++++ PAGE TEXT ++++
After a short career on Broadway, she went to Mexico, where she modeled for a department store and appeared in 17 films, becoming a star of the Golden Age of Mexican cinema of the 1940s and 1950s.

=== Other careers ===
After retiring from films, she worked for Time Life magazines and in advertising and public relations in New York.

She owned and cooked for five gourmet restaurants, among them El Cuchitril, a famous bistro in the Zona Rosa, Mexico City.

She was working on her fifth book (a novel set in the early 1900s). One of her oeuvres is a semi-fictitious biography called My Way, two are detective stories: "The Key" and "The Portrait" and one is a book for children, Sonia, which she hoped to have illustrated and published.

She had a real estate license, selling properties in Mexico and the United States.

=== Later life ===
In her last years, Isabel resided in San Antonio, Texas, with her three dogs that had been picked up as strays. She actively supported the Democratic Party and headed a charity that was trying to help homeless people and their pets.

On 13 March 2014, she died of an embolism at 6:30 p.m. after a brief hospitalization, surrounded by her son Joe, and daughter Kat.

== Filmography ==
Del Puerto has taken part in the following films:
- Nunca besaré tu boca (I Will Never Kiss Your Lips), Mexico, 1947.
- Mi madre adorada (My Mother Adored), Mexico, 1948.
- A Family Like Many Others, as Estela Cataño, Mexico, 1949.
- Midnight, as Lidia, Mexico, 1949.
- Hay lugar para... dos (There's a Place for... Two), as Elsa de Olivares, Mexico, 1949.
++++ SUPPLIED MATERIAL ++++
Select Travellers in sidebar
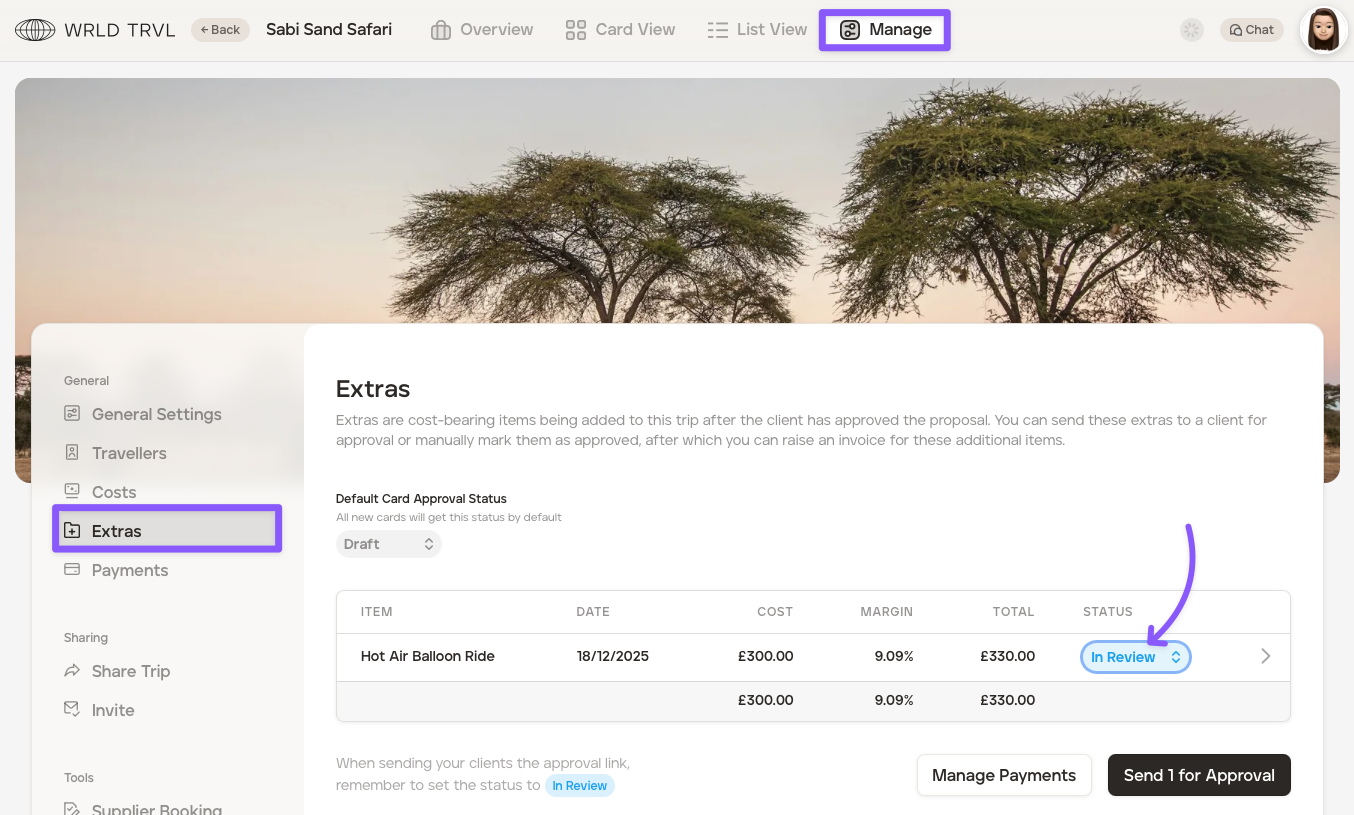 (x=129, y=453)
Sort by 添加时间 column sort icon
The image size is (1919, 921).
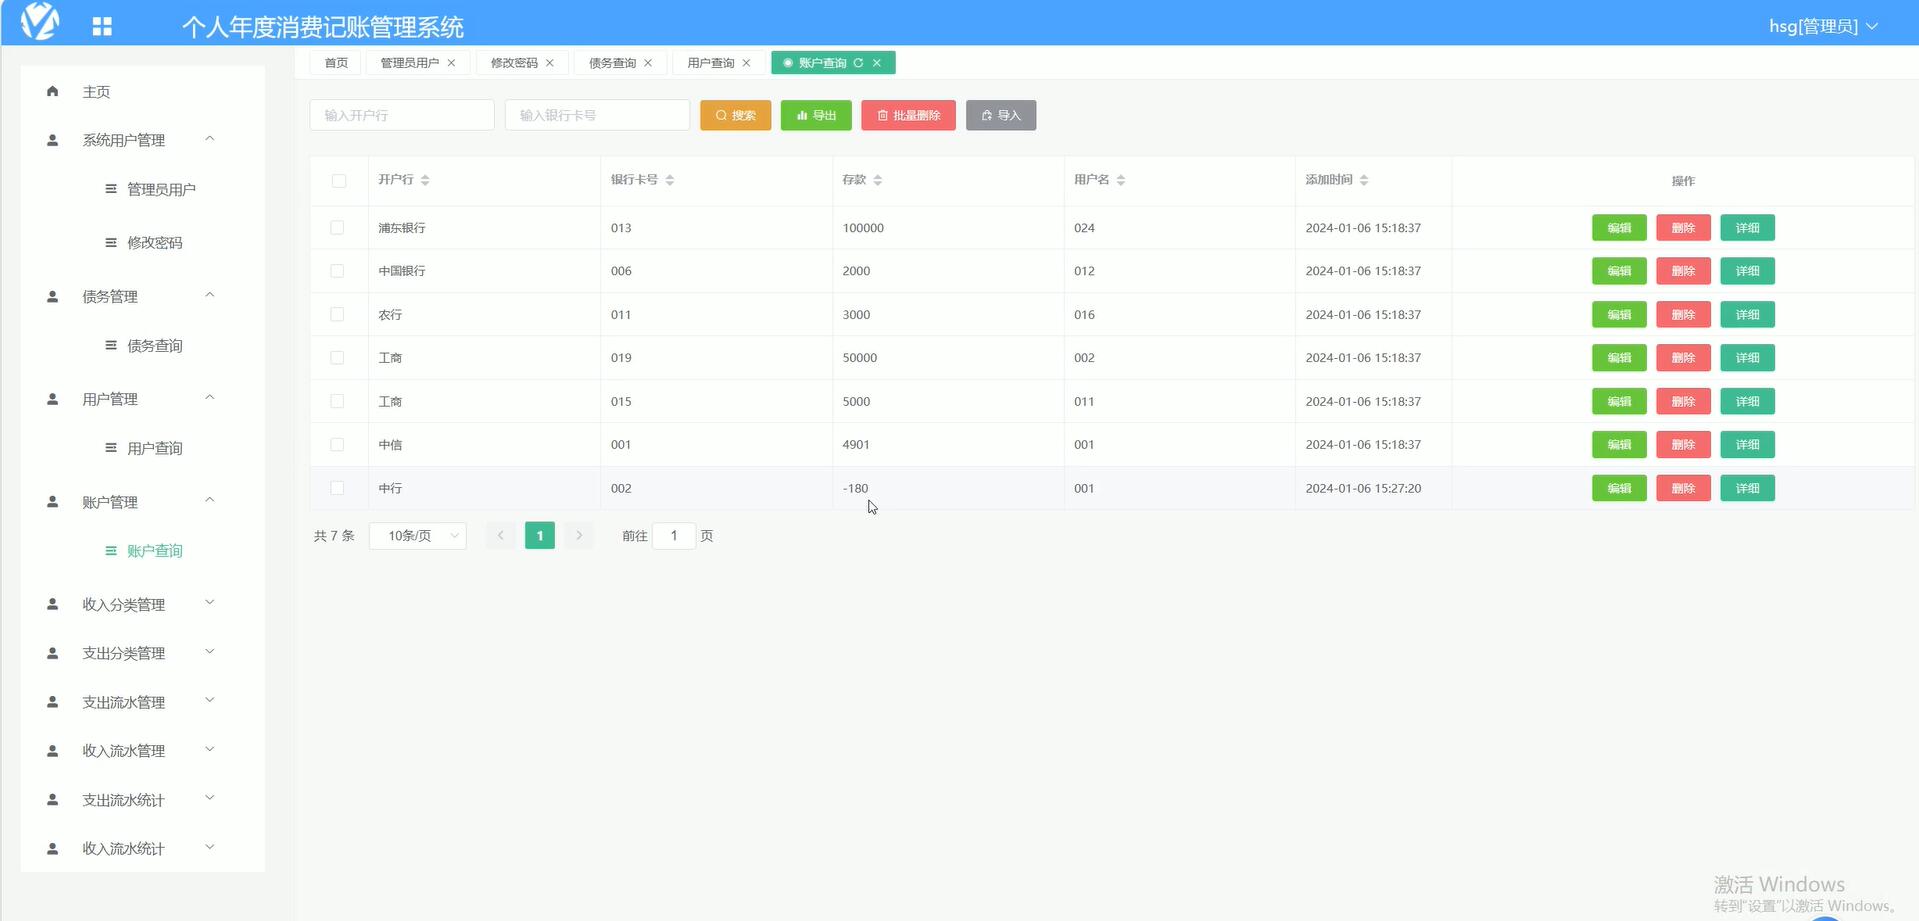pos(1364,180)
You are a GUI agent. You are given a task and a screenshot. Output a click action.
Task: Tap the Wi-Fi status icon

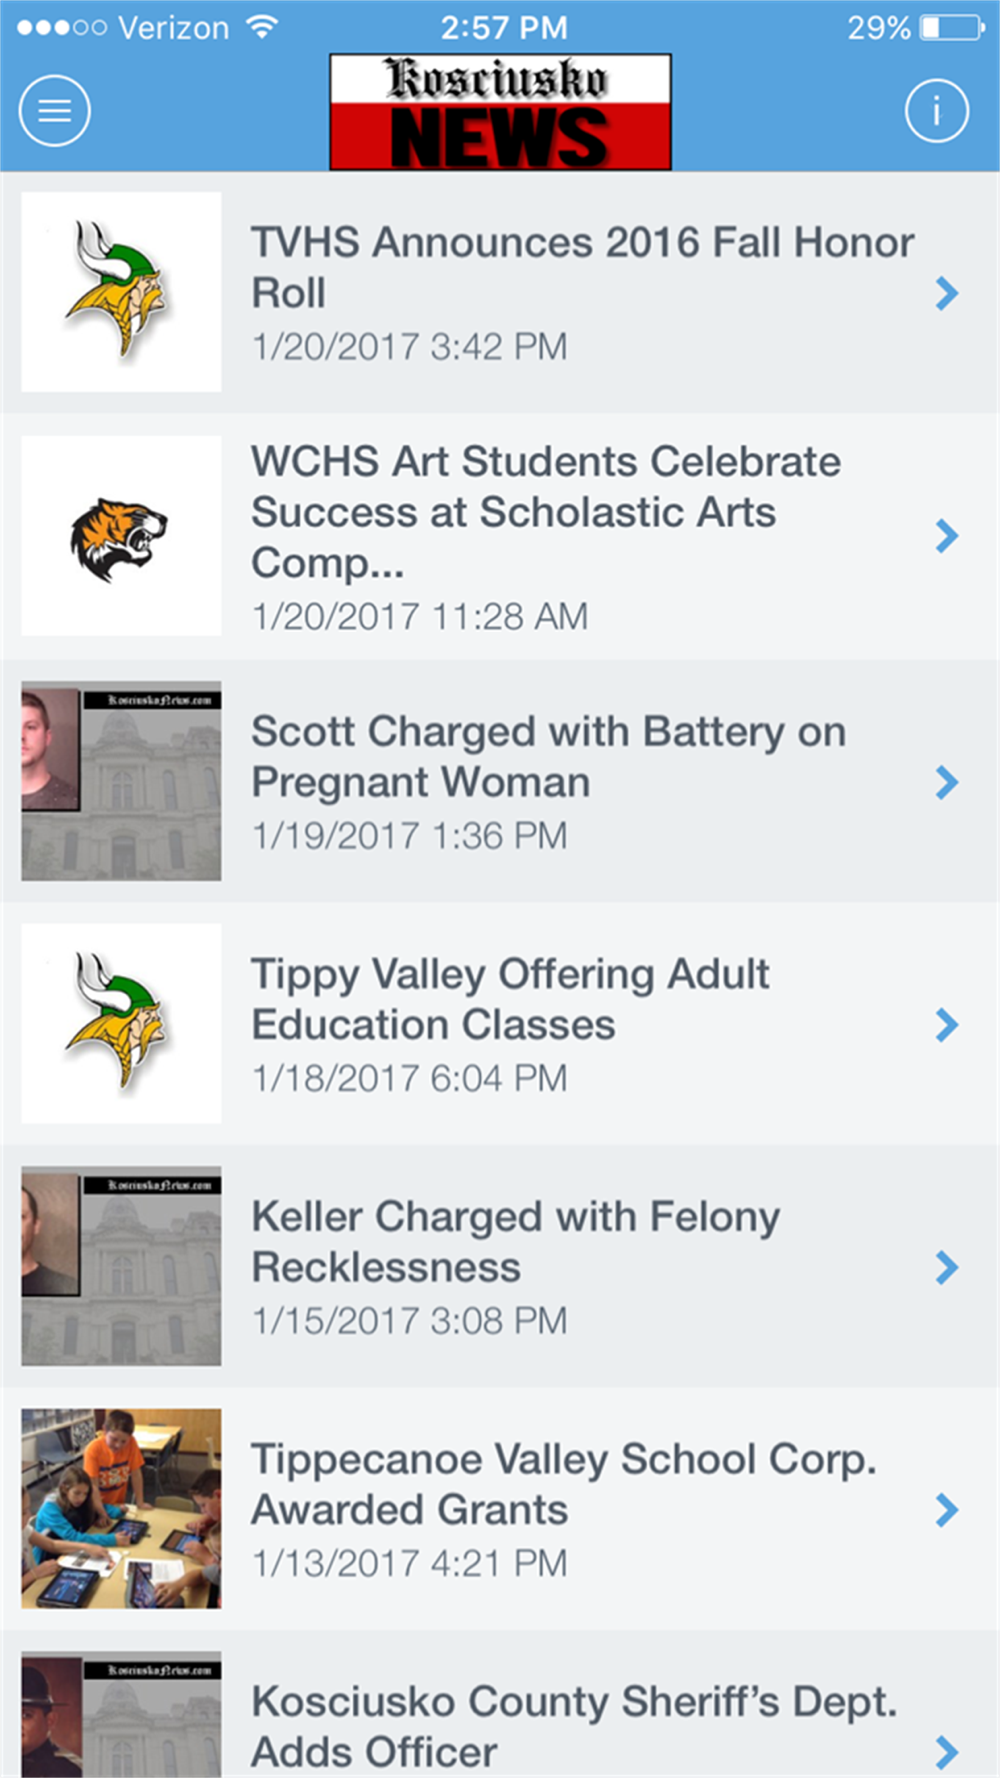click(x=262, y=27)
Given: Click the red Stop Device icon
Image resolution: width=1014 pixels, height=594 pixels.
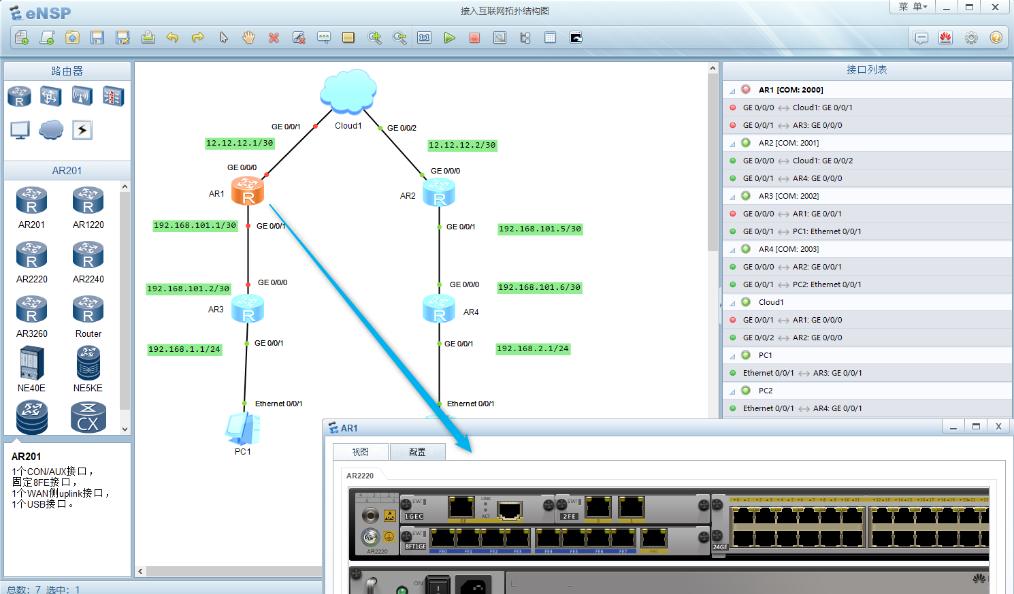Looking at the screenshot, I should tap(474, 38).
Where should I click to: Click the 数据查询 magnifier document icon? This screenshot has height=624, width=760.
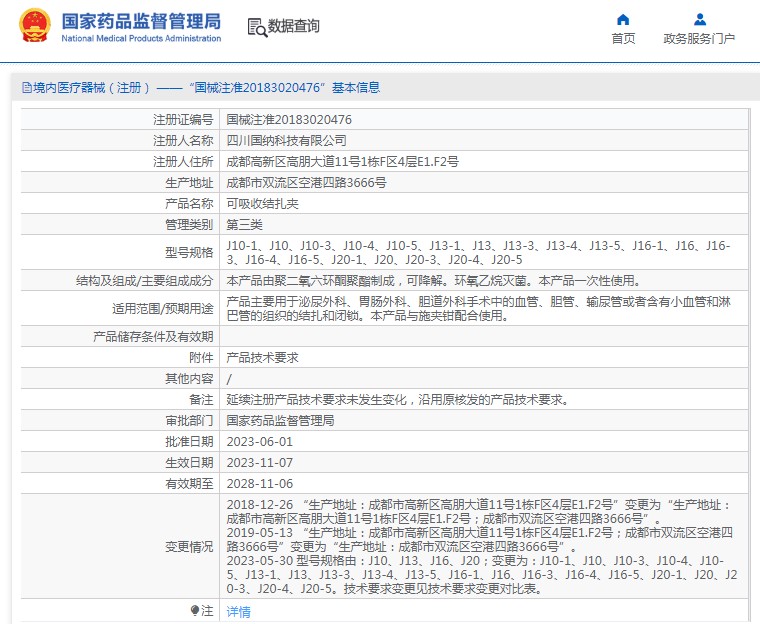point(257,27)
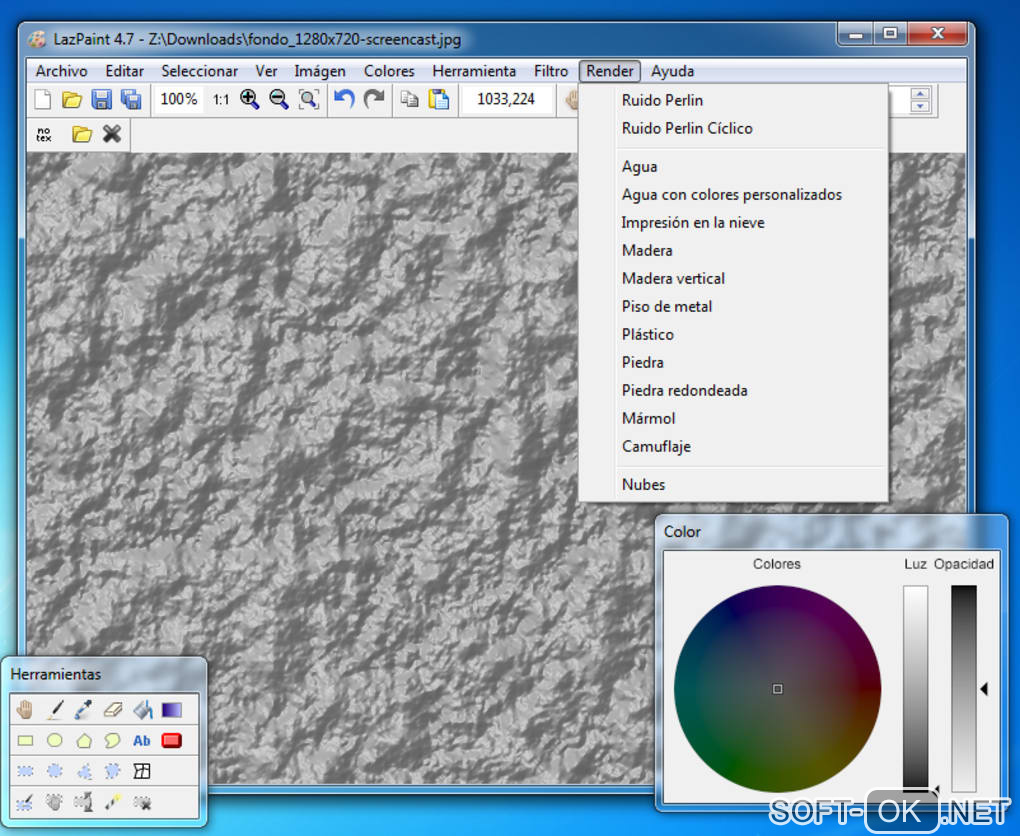Open the Filtro menu
Viewport: 1020px width, 836px height.
point(550,71)
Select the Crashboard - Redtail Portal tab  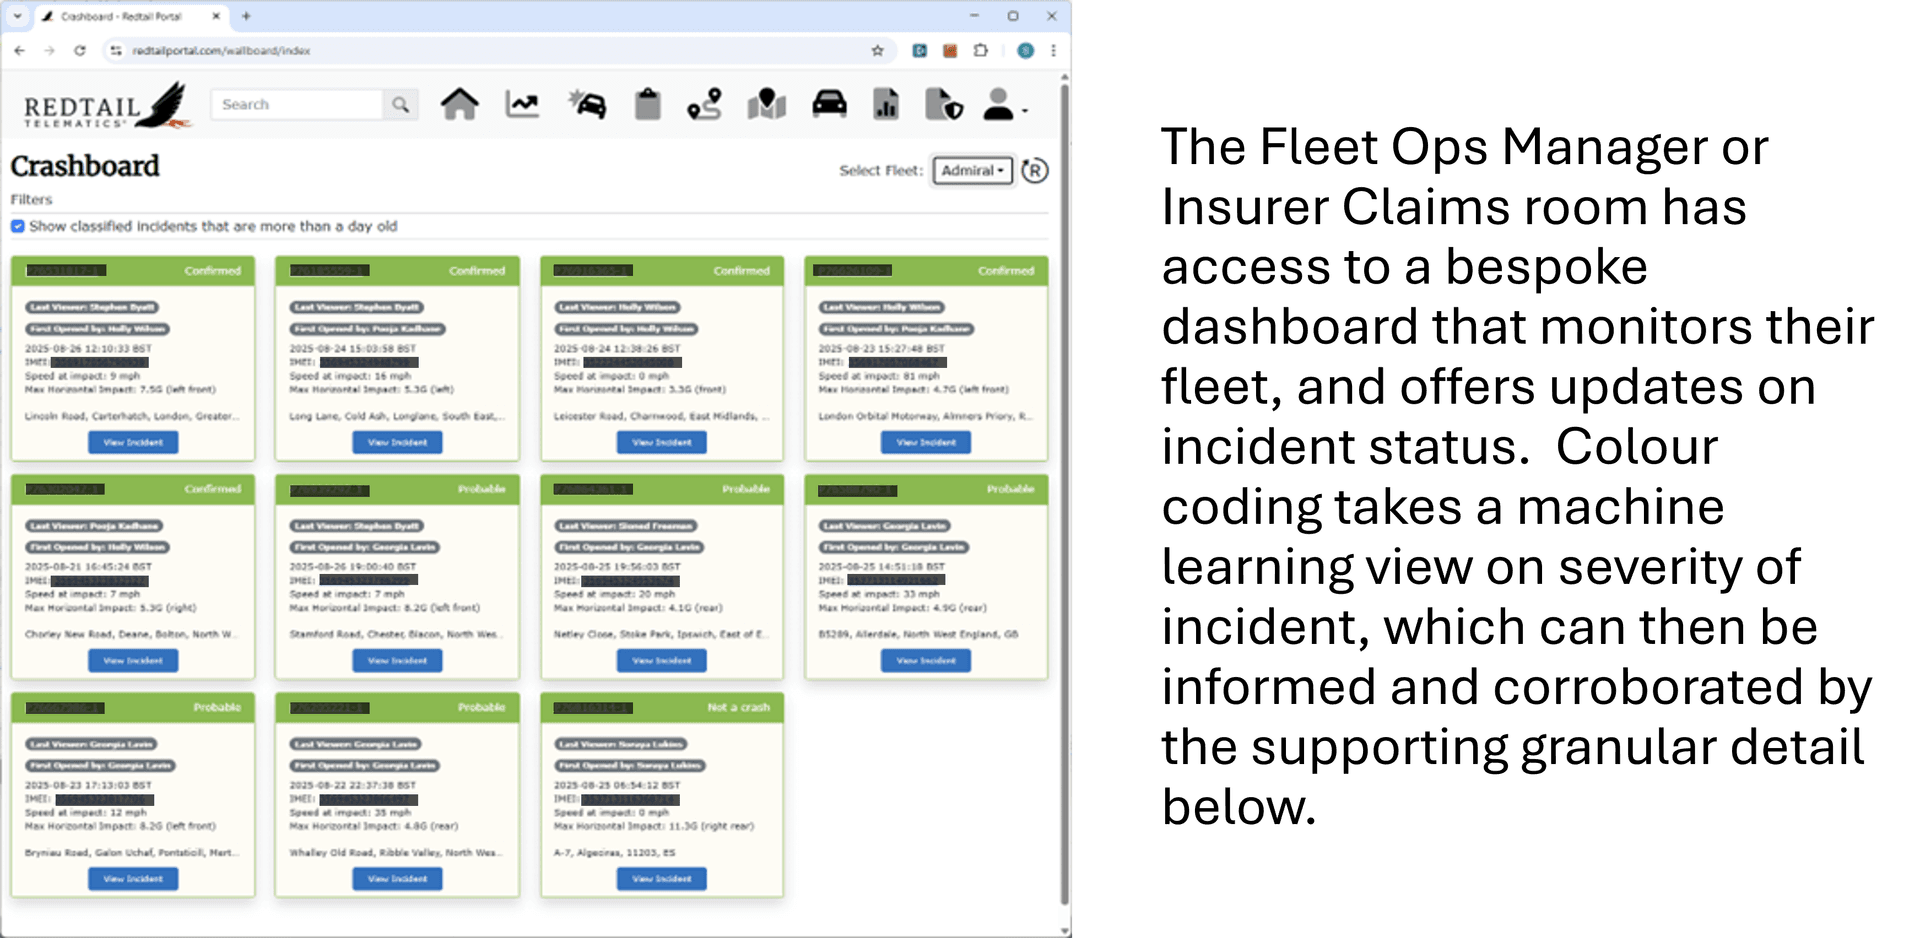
++++
#### [QUESTIONS TO ANSWER]
a - Extract the part of the biography text from "She had a real" to "Lips), Mexico, 1947.", copying it word for word.
b - Continue the biography of the Mexican film actress from where it stops.

#### [SET OF ANSWERS]
a -
She had a real estate license, selling properties in Mexico and the United States.

=== Later life ===
In her last years, Isabel resided in San Antonio, Texas, with her three dogs that had been picked up as strays. She actively supported the Democratic Party and headed a charity that was trying to help homeless people and their pets.

On 13 March 2014, she died of an embolism at 6:30 p.m. after a brief hospitalization, surrounded by her son Joe, and daughter Kat.

== Filmography ==
Del Puerto has taken part in the following films:
- Nunca besaré tu boca (I Will Never Kiss Your Lips), Mexico, 1947.

b -
- Angels of the Arrabal, Mexico, 1949.
- Confessions of a Taxi Driver, as Elizabeth de Legazpi, Mexico, 1949.
- Ventarrón (Gale), as Mirna, Mexico, 1949.
- The Devil is a Woman as Clara, Mexico, 1950.
- Mariachis, Mexico, 1950.
- Matrimonio y mortaja (Marriage and Shroud), as Rosario, Mexico, 1950.
- Rosauro Castro, as Esperanza, Mexico, 1950.
- Entre abogados te veas (Among Lawyers I See You), as La amante, Mexico, 1951.
- El gendarme de la esquina (Policeman on the Corner), as Carolina Santillán, Mexico, 1951.
- Captain Scarlett, as Josephine Prenez, USA, 1953.
- Honey, I Shrunk the Kids, USA, 1989.
- Old Gringo, USA, 1989.

== Bibliography ==

- García Riera. Emilio, Breve historia del cine mexicano: primer siglo 1897-1987. México. Publisher: Conaculta, Imcine, Universidad de Guadalajara. Zapopan, Jalisco, Mexico. 1998. 466 pages.
- García Riera, Emilio, Historia Documental del Cine Mexicano. Época Sonora. 18 tomos. Publisher ERA. Mexico. 1971.
- Ayala Blanco. Jorge, La aventura del cine mexicano: en la época de oro y después. Mexico. Publisher: ERA. 1979. 422 pages.